O percurso desta trama e aventura, se passa na busca por este raio principal, já dizia o filósofo Heáclito: “O raio governa todas as coisas que são”. O interessante que a grande maioria dos personagens impõe sua forma peculiar, em um cenário místico próprio da obra de Hesíodo, dando espetacular relevo aos mitos gregos, como por exemplo, as cenas em que aparecem as  figuras ou imagens da Hidra, e do olhar  mortal e petrificador da sensual Medusa.






Levando adiante as Teses de Hume: 
a Teogonia de Hesíodo, 
e sua releitura no filme do diretor Chris Columbus

Ora, retomemos o percurso: em uma primeira oportunidade nos deparamos com a filosofia de David Hume, e uma tentativa de demonstrar através de análise de exemplos, que o filme Percy Jackson e o Ladrão de raios, baseado no livro de Rick Riordan, e a obra clássica Teogonia a origem dos deuses de Hesíodo, principal referência para as figuras do imaginário da mitologia grega, apresentam, contudo, um fio condutor entre eles.

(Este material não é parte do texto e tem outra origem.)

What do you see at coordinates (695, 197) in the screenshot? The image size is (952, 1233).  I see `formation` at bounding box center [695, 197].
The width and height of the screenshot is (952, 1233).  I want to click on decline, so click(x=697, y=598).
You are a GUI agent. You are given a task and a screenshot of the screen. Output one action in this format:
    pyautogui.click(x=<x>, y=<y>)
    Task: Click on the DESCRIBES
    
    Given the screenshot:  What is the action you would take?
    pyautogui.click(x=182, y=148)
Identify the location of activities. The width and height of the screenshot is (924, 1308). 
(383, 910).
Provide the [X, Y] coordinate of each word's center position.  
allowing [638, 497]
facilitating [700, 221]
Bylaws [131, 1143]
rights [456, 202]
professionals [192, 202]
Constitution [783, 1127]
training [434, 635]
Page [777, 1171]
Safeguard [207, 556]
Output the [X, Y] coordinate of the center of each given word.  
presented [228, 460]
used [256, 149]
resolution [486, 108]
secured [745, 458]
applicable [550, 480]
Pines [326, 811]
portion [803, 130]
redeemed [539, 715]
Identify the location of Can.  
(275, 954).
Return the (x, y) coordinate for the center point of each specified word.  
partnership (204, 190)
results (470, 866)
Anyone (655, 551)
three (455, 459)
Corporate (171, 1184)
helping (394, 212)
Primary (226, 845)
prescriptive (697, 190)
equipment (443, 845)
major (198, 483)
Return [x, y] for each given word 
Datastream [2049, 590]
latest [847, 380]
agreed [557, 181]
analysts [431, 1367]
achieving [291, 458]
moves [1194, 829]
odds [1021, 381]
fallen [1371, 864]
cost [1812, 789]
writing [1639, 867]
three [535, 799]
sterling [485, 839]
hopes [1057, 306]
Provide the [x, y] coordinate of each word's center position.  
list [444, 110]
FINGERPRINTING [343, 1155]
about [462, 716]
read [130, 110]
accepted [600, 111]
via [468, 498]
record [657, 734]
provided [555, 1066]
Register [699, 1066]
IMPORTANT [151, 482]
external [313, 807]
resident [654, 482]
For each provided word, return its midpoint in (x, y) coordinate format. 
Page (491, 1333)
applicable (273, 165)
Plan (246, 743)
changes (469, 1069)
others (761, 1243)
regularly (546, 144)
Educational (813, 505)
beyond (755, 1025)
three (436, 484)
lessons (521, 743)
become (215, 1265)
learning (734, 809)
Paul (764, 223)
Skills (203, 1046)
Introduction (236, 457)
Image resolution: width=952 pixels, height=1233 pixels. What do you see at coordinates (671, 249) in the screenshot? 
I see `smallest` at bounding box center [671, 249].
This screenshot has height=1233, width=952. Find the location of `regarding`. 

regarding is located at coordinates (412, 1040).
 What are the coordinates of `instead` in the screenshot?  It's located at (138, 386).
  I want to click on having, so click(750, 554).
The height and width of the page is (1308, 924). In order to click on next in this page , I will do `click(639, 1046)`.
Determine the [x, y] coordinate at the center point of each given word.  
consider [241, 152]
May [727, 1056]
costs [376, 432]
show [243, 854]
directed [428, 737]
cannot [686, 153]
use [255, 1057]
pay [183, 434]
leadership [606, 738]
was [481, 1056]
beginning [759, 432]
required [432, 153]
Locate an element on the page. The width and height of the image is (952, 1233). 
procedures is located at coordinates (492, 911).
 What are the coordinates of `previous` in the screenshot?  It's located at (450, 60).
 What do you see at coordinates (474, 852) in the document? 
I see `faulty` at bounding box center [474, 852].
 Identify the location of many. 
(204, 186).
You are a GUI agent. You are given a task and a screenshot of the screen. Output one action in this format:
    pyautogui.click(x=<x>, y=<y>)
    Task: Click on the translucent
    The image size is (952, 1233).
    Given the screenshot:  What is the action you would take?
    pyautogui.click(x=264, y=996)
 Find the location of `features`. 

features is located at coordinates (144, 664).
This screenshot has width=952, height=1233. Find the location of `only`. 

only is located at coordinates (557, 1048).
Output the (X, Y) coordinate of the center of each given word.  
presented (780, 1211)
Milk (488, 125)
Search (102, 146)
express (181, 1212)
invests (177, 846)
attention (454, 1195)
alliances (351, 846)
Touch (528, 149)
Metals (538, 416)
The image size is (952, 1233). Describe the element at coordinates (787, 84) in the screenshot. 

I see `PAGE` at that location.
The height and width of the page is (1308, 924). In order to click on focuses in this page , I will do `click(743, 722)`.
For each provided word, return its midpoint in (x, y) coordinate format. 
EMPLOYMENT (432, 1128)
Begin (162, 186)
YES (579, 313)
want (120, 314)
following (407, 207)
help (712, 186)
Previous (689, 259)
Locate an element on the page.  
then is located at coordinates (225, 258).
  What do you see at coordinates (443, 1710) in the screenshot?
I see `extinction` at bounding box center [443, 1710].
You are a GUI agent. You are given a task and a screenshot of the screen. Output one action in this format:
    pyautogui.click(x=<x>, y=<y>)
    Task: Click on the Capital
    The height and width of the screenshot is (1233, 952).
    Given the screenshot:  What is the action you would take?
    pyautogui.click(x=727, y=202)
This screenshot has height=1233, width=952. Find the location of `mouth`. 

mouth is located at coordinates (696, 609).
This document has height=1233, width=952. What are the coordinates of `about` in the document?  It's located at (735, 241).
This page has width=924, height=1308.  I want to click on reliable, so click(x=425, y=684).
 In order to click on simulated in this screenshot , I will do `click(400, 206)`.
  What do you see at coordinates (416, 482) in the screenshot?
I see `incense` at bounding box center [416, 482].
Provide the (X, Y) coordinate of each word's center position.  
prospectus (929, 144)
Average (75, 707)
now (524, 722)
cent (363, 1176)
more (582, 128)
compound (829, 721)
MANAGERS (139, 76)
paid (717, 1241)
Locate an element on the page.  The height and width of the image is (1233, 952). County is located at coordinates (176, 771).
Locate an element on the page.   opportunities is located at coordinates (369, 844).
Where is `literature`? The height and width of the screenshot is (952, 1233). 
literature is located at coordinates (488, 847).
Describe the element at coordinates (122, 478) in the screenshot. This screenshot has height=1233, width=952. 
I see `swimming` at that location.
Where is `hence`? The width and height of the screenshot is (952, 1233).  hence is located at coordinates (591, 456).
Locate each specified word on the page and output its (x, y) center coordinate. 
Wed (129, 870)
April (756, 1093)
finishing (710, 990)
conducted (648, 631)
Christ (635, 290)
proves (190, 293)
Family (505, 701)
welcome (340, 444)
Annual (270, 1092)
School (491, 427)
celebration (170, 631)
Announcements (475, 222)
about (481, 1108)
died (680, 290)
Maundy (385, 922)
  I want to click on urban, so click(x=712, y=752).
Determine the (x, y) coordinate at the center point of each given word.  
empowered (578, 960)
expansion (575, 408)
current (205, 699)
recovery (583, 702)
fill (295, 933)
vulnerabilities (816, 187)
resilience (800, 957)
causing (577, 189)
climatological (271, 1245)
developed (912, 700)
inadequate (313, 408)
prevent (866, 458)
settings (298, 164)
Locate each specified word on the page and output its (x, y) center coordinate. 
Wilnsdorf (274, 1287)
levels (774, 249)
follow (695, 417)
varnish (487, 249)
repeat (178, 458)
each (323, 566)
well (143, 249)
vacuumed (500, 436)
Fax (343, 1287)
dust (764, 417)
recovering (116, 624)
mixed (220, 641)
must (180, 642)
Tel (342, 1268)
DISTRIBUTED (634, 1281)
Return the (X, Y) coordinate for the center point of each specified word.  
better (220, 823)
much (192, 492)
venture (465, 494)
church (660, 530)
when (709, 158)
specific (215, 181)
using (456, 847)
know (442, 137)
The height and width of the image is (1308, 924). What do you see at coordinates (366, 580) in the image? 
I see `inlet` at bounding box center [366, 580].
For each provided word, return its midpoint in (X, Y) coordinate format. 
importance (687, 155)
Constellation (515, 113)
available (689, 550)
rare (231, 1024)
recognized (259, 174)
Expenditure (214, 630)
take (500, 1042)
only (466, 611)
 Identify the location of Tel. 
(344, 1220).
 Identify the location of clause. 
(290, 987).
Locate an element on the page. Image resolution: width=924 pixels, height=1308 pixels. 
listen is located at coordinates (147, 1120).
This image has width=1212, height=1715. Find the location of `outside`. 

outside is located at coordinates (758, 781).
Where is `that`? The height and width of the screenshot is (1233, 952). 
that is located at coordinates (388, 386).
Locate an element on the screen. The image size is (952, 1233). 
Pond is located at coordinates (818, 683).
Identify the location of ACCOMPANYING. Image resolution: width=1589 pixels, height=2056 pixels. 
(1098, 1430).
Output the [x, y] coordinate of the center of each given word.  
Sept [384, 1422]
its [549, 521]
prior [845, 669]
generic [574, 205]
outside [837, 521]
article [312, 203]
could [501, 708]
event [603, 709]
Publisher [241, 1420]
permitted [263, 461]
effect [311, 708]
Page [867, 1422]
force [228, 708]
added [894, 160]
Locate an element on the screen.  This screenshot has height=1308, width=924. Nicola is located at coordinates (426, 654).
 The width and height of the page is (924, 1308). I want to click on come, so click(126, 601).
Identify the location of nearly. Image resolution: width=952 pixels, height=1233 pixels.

Isto nos daria abertura para um diálogo entre metafísica, a partir do tema da imaginação, e as figuras  da imaginação apresentadas nos mitos e reelaboradas no filme o Ladrão de Raios, de 2010.

Nossa inclinação é indicar que as afirmações de David Hume de que as figuras da imaginação associam de uma forma ou de outra elementos, características, da experiência sensível, é um de nossos principais pontos de partida para a abordagem aqui desenvolvida. Podendo, a atividade da imaginação, aumentar, associar, diminuir, caricaturar, como própria dinâmica do pensamento, os dados fornecidos pelos sentidos. Tomando sobretudo como referências os elementos ou fenômenos da natureza tornadas divindades na obra de Hesíodo, e que o filme em questão dá relevo e importância, por exemplo nas figuras de Poseidon, referente aos mares, e Zeus, referente ao raios.

É nesta direção que vale a pena articular algumas noções acerca do tema da imaginação na filosofia de David Hume, para a qual a principal constatação em relação ao conhecimento é exatamente a pergunta:  “What impression that Idea is derived?” Isto é, de que impressão esta idea é derivada? Assim encontramos no Tratado da Natureza Human de Hume. É este o problema filosófico primordial que nos conduziu por todo este percusso de reflexão.